* Start Passage to read *
Researchers have found that confidence is a core cognitive process that enables individuals and organisms to optimize their learning and resource allocation, which serves as a basis for metacognitive reasoning. Neuroscientists have also learned that we can train our brains to be more confident with practice. Several factors go into it, with positive thinking and brain training being two crucial aspects. Positive thinking helps stimulate the brain area linked with motivation, reward, and pleasure — this is why we feel good when confident.

Gaining confidence for young athletes needs rigorous training, but it works. With movement, our brain adjusts to new thought patterns as brain synapses can be strengthened and modified to store the newly acquired confidence. The fact that confidence can be learned and practiced is a hack that young athletes could pursue.

 

How to Build the Lost Confidence in Student-Athletes

Legendary athlete Muhammad Ali felt that it wasn’t bragging when one says that they were confident. That’s the innate nature of confidence — it’s generated from within, and this is something coaches could look at if they want to build confidence in young athletes.

Young athletes can find themselves struggling with confidence. The reasons vary and could primarily be based on their training and social environment. Nurturing confidence and a fighting spirit in young athletes must be a priority for coaches.

But there’s a way around it. Canadian-American psychologist Albert Bandura’s self-efficacy model explains that confidence can be derived from performance accomplishments, vicarious experiences, verbal persuasion, and physiological arousal. And this is what coaches and mentors do to generate confidence in young athletes. Praising the efforts of young athletes ensures that they feel good about their practice, creative opportunities for them pave their way to performance, healthy communication, and keeping reasonable expectations ensure that they do not feel exerted.

The impact of mental health cannot be underestimated. Failure is a part of an athletic journey, so young athletes must be counseled through the grief of loss and be asked to focus on the positives while channeling away negative thoughts.
* End Passage to read *
* Start Data section *
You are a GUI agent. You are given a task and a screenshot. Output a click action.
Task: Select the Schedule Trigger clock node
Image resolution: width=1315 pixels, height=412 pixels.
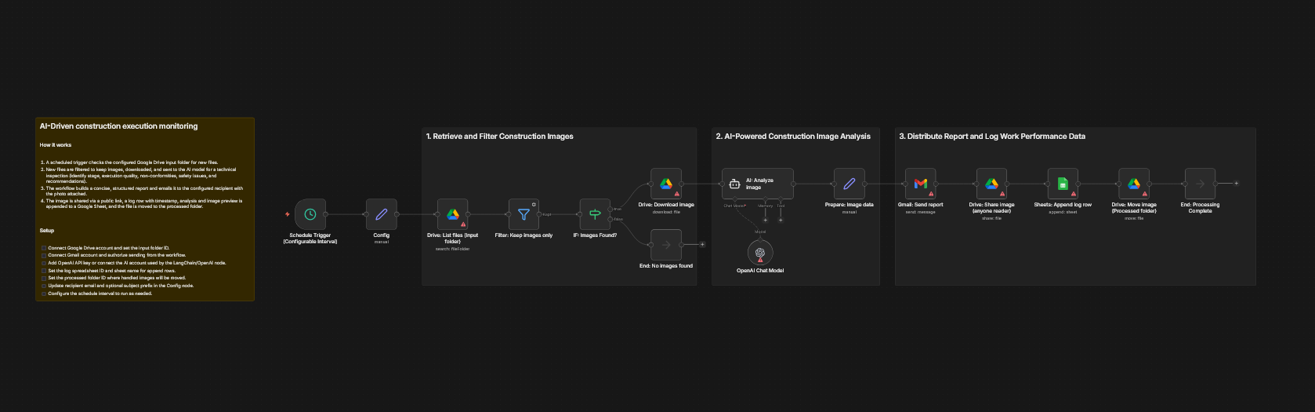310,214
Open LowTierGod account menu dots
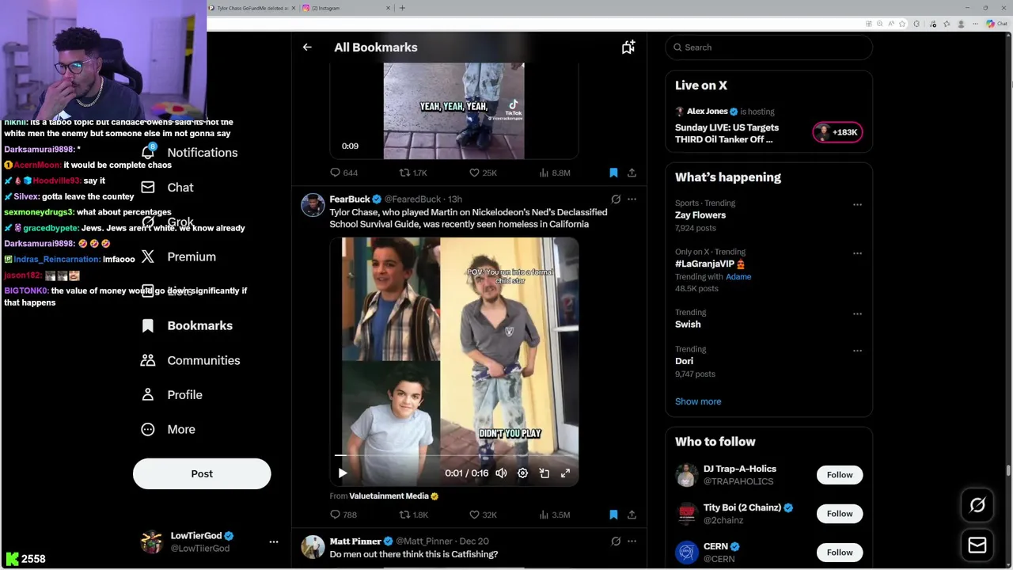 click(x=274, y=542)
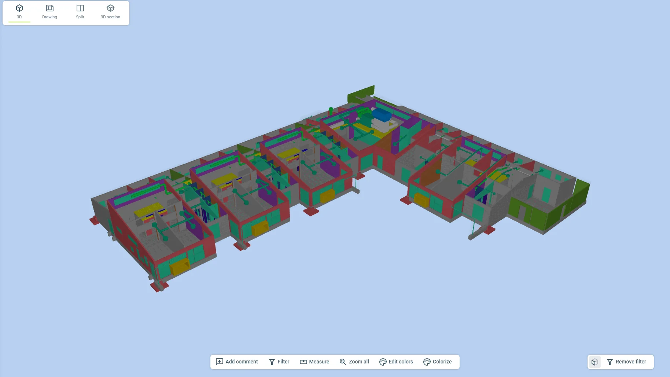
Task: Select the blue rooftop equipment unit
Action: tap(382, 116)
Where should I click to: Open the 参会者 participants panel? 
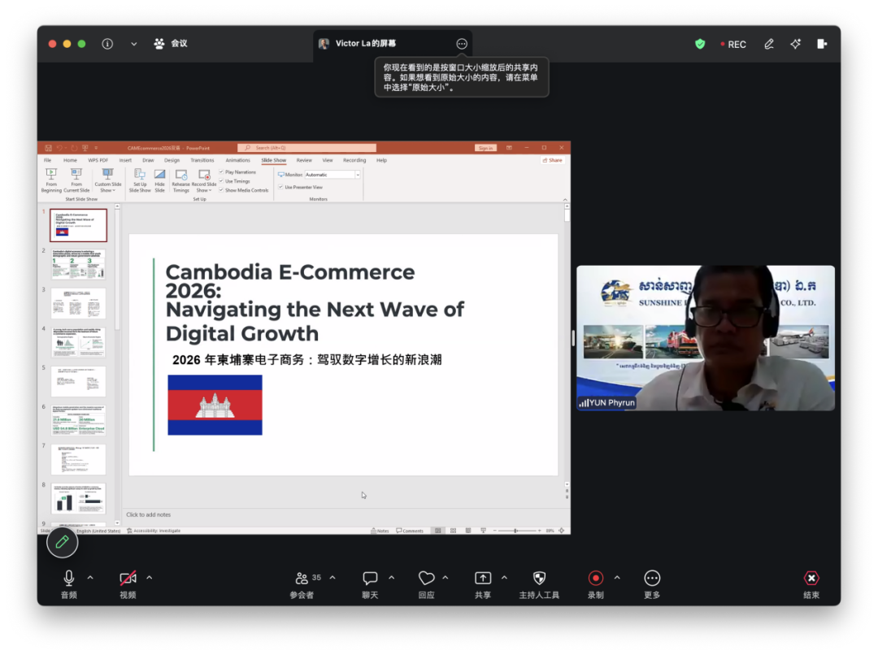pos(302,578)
* End Data section *
**Written problem**
Reproduce the passage above on building confidence in young athletes in full, word for word.

**Finished task**
Researchers have found that confidence is a core cognitive process that enables individuals and organisms to optimize their learning and resource allocation, which serves as a basis for metacognitive reasoning. Neuroscientists have also learned that we can train our brains to be more confident with practice. Several factors go into it, with positive thinking and brain training being two crucial aspects. Positive thinking helps stimulate the brain area linked with motivation, reward, and pleasure — this is why we feel good when confident.

Gaining confidence for young athletes needs rigorous training, but it works. With movement, our brain adjusts to new thought patterns as brain synapses can be strengthened and modified to store the newly acquired confidence. The fact that confidence can be learned and practiced is a hack that young athletes could pursue.

 

How to Build the Lost Confidence in Student-Athletes

Legendary athlete Muhammad Ali felt that it wasn’t bragging when one says that they were confident. That’s the innate nature of confidence — it’s generated from within, and this is something coaches could look at if they want to build confidence in young athletes.

Young athletes can find themselves struggling with confidence. The reasons vary and could primarily be based on their training and social environment. Nurturing confidence and a fighting spirit in young athletes must be a priority for coaches.

But there’s a way around it. Canadian-American psychologist Albert Bandura’s self-efficacy model explains that confidence can be derived from performance accomplishments, vicarious experiences, verbal persuasion, and physiological arousal. And this is what coaches and mentors do to generate confidence in young athletes. Praising the efforts of young athletes ensures that they feel good about their practice, creative opportunities for them pave their way to performance, healthy communication, and keeping reasonable expectations ensure that they do not feel exerted.

The impact of mental health cannot be underestimated. Failure is a part of an athletic journey, so young athletes must be counseled through the grief of loss and be asked to focus on the positives while channeling away negative thoughts.